Ballot selfie? Crime of First Amendment right?

I don’t post every single thing I do on social media, but that doesn’t mean it should be illegal.

Since it’s two days before what is likely to be among the most historic presidential elections in history, you might have already guessed this has to do with Tuesday’s election.

The latest fiasco to arise in this crazy election stems from the social media tag #ballotselfie.

Picture this. You wait in a lengthy line at the polls, finally receive your ballot and head to your voting booth. You make your picks and decide you want to capture the moment in this historic election for posterity. Posing with your ballot in one hand and cellphone in the other, it’s selfie time.

And of course there is a hashtag already floating around on social media (#ballotselfie) just begging for you to post it out there for the world to see!

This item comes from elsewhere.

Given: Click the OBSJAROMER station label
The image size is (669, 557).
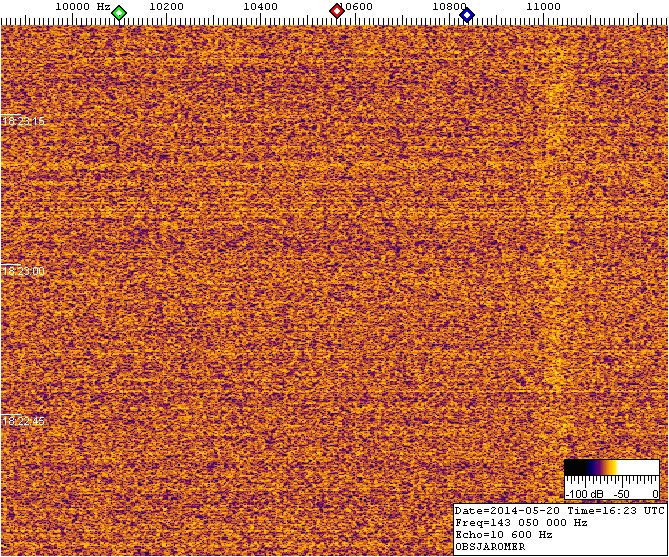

While secrecy has become a thing of the past for many who think it’s perfectly normal to share every detail of their daily lives on social media, laws nationwide are mixed about whether it’s legal for voters do it in the voting booth.

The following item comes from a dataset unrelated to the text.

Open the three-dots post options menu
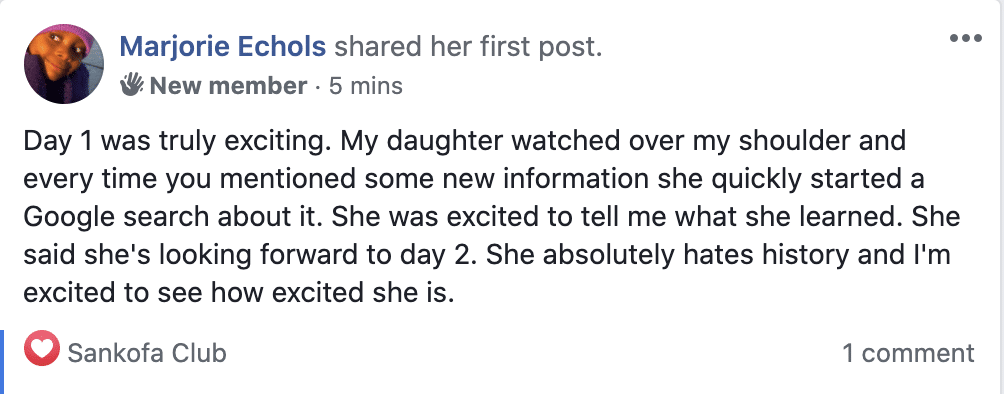Viewport: 1004px width, 394px height. (x=966, y=38)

But shouldn’t this be your First Amendment right to freedom of expression?

Laws actually exist that ban sharing any photo of your ballot in 18 states, while six other states bar photography in polling places but do allow photos of mail-in ballots, according to a review by The Associated Press.

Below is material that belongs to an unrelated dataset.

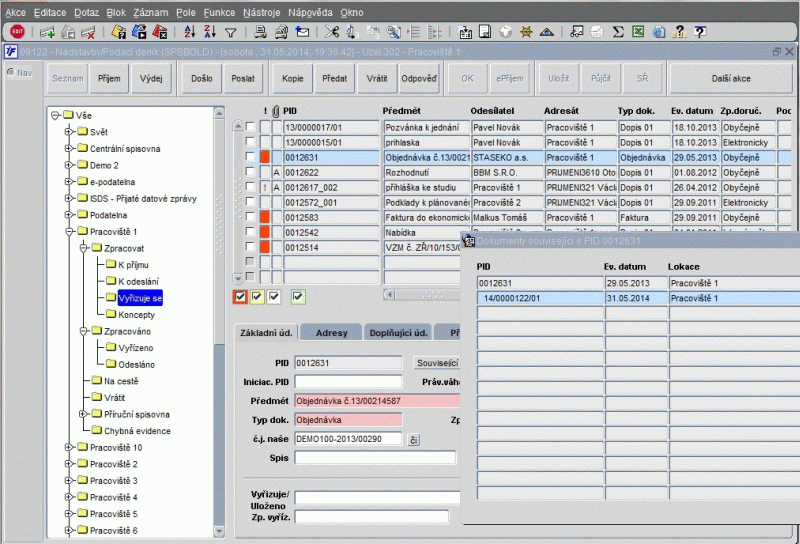The height and width of the screenshot is (544, 800).
Task: Click the Další akce button
Action: pyautogui.click(x=730, y=77)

Some states want ballot selfies to be banned, saying the photos could harm the integrity of the voting process by encouraging vote-buying or coercion, though some acknowledge there’s no evidence to support those fears.

Poll secrecy is supposed to be sacred, after all.

The latest debate got started after a federal appeals court panel last month ruled a New Hampshire law banning the sharing of so-called ballot selfies on social media was unconstitutional.

Voters and the American Civil Liberties Union challenged the law.

Social media platform “Snapchat” filed a court document supporting ballot selfie rights, arguing that the sharing of digital information, like Snaps and selfies, are the way younger voters participate in the political process and make their voices heard, which is protected by the First Amendment.

But in many states, it’s still a violation that carries potential fines or jail terms.

Here’s what the Ohio Revised Code has to say about it:

“No person shall attempt to induce an elector to show how the elector marked the elector’s ballot at an election; or, being an elector, allow the elector’s ballot to be seen by another … with the apparent intention of letting it be known how the elector is about to vote … Whoever violates this section is guilty of a felony of the fifth degree.”

Now, I’m no attorney, but to me that says don’t show anyone how you marked your ballot. And if you do still feel the need to take a selfie with your ballot, then don’t post it on social media.

Dan Tierney, spokesman for Ohio Attorney General Mike DeWine, told the Plain Dealer the intent of Ohio’s ballot sharing ban, last revised almost 20 years ago, was to prevent voter intimidation. Absent that sort of complaint, Tierney said, “a ballot selfie case might be difficult to prosecute.”

The 1st Circuit Court of Appeals in Boston upheld a decision that New Hampshire’s ban on ballot selfies was unconstitutional, saying it suppressed a large swath of political speech and there was no evidence to support the state’s concerns.

Circuit Court Judge Sandra Lynch quoted a 1957 U.S. Supreme Court decision in an obscenity case, writing that the state’s overly broad ban was like “burning down the house to roast the pig.”

It’s not clear what effect the ruling will have in more than 20 other states with similarly styled prohibitions, or others like Ohio, where the intent of laws that restrict ballot sharing are less than clear.

From where I sit, the bottom line is this. Our First Amendment should to be guarded.

If that means standing up for your right to take a selfie with your ballot, then so be it.